How can autonomous vehicles approach commercial last mile operations in BSR? Observing the very first tests where autonomous trucks were applied, terminals with a nearby location to the logistics or distribution centers is a start.

Access of autonomous trucks on public roads requires a lot of legal work in which is similar to tuck platooning. Thus, it seems, such vehicles will require additional infrastructure like internal roads or paths between terminals and nearby warehouses or distribution centers to allow for them to work—despite legal issues on public roads. Example terminals which might easily access such vehicles include: CLIP terminal Swarzędz – with its close location to distribution park CLIP II or DCT Gdansk.

New innovation in technology may also lead to the rise of an innovative market structure. Autonomous vehicles will need providers of IT solutions, controllers, and maintenance services. Such services can be offered by manufacturers directly or with the outsourced subcontractors which can become a new part of Last Mile solutions market. 

7.2.5 Summary and recommendations

LHV trucks are the easiest way to improve the efficiency on last mile CT operations. BSR region is divided into northwest where LHV technology is legally allowed, and southeast where only trucks in EC directive parameters are allowed.

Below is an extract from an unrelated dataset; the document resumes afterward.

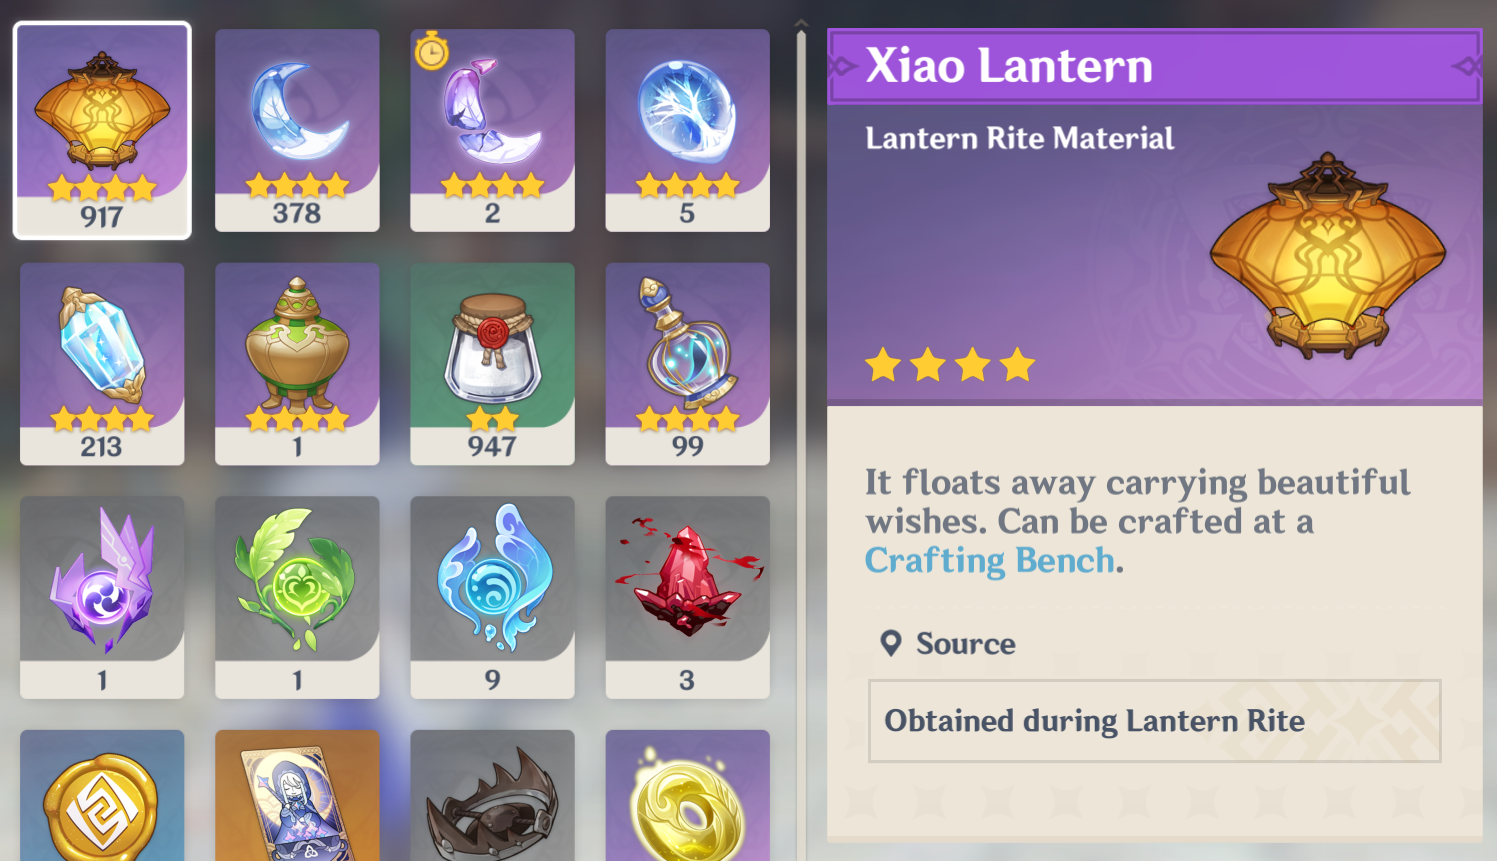Select the purple broken crescent item with timer
1497x861 pixels.
click(x=492, y=131)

This leads the BSR region countries to work on coherent network of LHV allowed countries. 

Within the scope of biggest limitation of LHV has to be indicated the need of infrastructure retrofitting. As most of the newbuild roads in BSR are suitable for heavy traffic, the biggest infrastructure works should take place on the distribution centers and parking lots. Longer vehicles needs extra place for parking, coupling and maneuvering, so works on point  infrastructure is a must. Indicating the proper linear infrastructure can take place based on best practices from Western BSR. As the good example can be the “PositiveNetz” in Germany—a clear network of roads where longer and heavier vehicles are allowed. 

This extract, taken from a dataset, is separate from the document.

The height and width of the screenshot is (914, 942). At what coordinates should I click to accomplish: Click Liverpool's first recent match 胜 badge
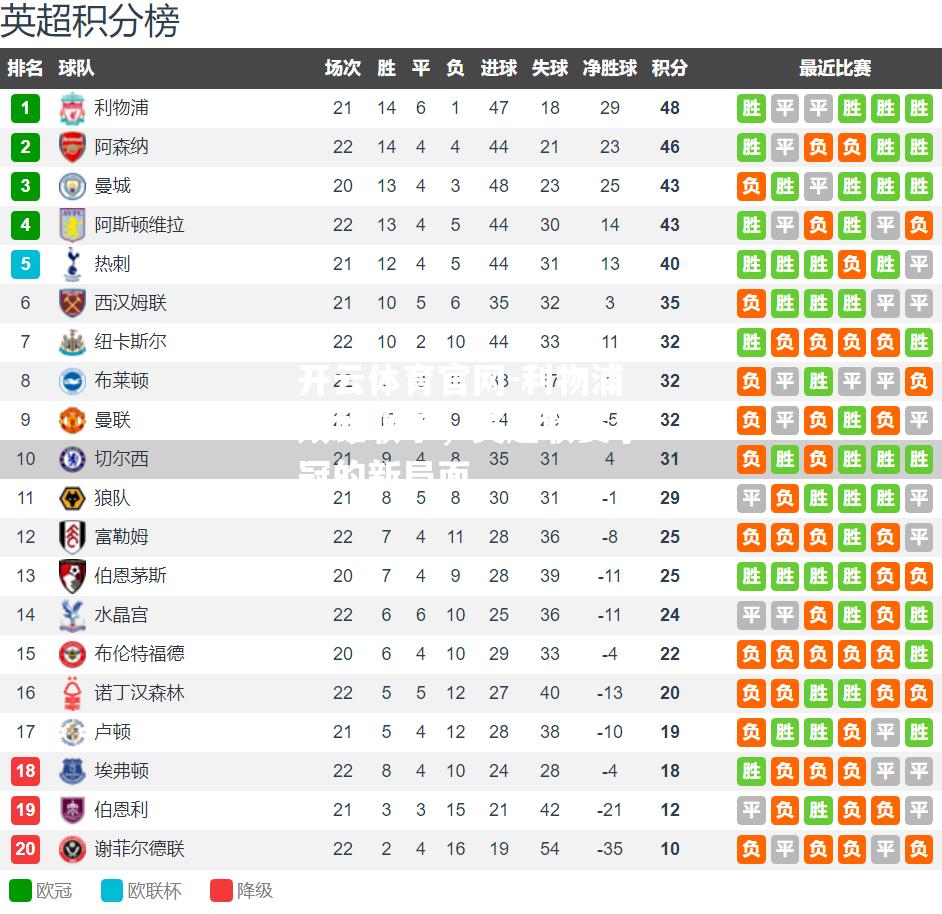pos(751,108)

The next step required to setup the LHV in whole BSR is to regulate the legal base for registration of vehicles. The models required for such traffic like b-double or even combi trailers are not regulated in national or EU level legal framework. Despite that, transport market overtakes the legal works, and trucking entrepreneurs are already equipped in proper equipment (Figure 7.7). 

Legal regulations and  infrastructure retrofit will not be enough for proper market functioning.  Increasing maximum truck weight may lead to unfair competition and abusing the law by overweighting the LHV. Thus, proper market regulation and penalties for companies which abusing the law will be a must. The verification of a proper execution of LHV development may be conducted by variety of new technologies including GPS and geofencing which allows to constantly control the traffic flow.

Trucks platooning is an innovative technology which may not be widely introduced on CT last mile market. Research conducted within the scope of COMBINE 4.1 Report showed that based on current available technology costs it may be suitable only for a very short number of CT operations. Despite its increasing capacity function truck platoons makes economic sense only under specific conditions which seriously limits its usability in BSR. Thus, future development or investments in truck platooning technology in BSR has to be preceded by feasibility studies and CT traffic research to make sure if platooning will be usable in particular business environment. 

The next step after trucks platooning leads the last mile operations to  autonomous vehicles. Market  research showed that the technology is on an advanced tests level. Although, its wide introduction to the  market can be held by a legal works required to  launch the technology on public roads. In real CT operations environment autonomous vehicles can be easily introduced on CT facilities with distribution centers or  warehouses in its surroundings. This may lead to the preparation of internal paths or roads for autonomous vehicles to be in use before launching on public roads with proper legal framework.